La géographie des alliances
religieuses offre une curieuse
représentation :
Agrégées autour de Bachar El Assad de
confession musulmane alaouite, les
familles chiites d’Iran, d’Irak et
du Liban font bloc; solidarité
confessionnelle unanime oblige. La
Russie orthodoxe est un allié
inconditionnel.
Rome et les Eglises d’Orient,
bienveillantes
avec Damas sont farouchement opposées
à toutes interventions étrangères. A
travers la Chambre des Communes,
l’église anglicane britannique s’est
exprimée dans l’abstinence.
Coté va-t-en-guerre :
les musulmans
wahhabites salafistes d’Arabie et
du Qatar, les juifs d’Israël
d’Amérique et de France, les
néoconservateurs évangélistes
américains et l’agnostique Président
Hollande. Il est probable que le
protestant Obama sera mis en
minorité par les catholiques du
Congrès.
Enfin, il y a la masse des autres
musulmans qui ne s’expriment pas ou
alors si bas qu’on ne les entend
pas. Et pour cause ! On oublie de
dire que les cent mille victimes de
la boucherie de Syrie sont presque
tous sunnites. Parmi elles, il y a
aussi quelques
jeunes Français,
des « malgré nous » sacrifiés d’une
communauté ignorée, avant-garde
perdue d’une illusoire expédition
punitive.
La croisade des « punisseurs » offre
un étrange assemblage confessionnel.
On y cherchera
en vain
des motivations humanitaires et
morales.
Les Etats ne sont pas philanthropes,
Hollande n’est pas à la tête
d’une ONG, il dirige un business en
récession. Nécessité fait loi. La
diplomatie française n’a plus les
moyens de jouer les modérateurs et
les bons offices, désormais on exige
qu’elle produise un retour immédiat
sur investissent.

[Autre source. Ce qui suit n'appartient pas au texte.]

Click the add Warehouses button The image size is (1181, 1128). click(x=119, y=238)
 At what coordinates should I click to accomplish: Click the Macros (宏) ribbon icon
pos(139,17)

Et sur la Syrie,
Paris mise sur les dividendes de la
guerre.
L’alliance avec les Israélo-US est
conforme aux inclinaisons du pouvoir
parisien, mais la prise de position
radicale du Président Français démolit
la traditionnelle amitié
franco-russe.
Paris tourne le dos à Moscou et se
jette dans les bras de Riyad.
Le jeu en vaut-il la chandelle ?
L’Arabie Saoudite reste le premier
client de l’industrie d’armement
française mais ni Chirac,
ni Sarkozy n’avaient réussi à
colmater la calamiteuse gestion des
contrats d’Etat à Etat Sawari. A
peine un an après son élection, le
Président Hollande a fait sauter le
verrou du ressentiment. Les
Saoudiens viennent de commander pour un
milliard et des brouettes
d’infrastructures qui permettront
aux célèbres Frégates de caréner à Jeddah.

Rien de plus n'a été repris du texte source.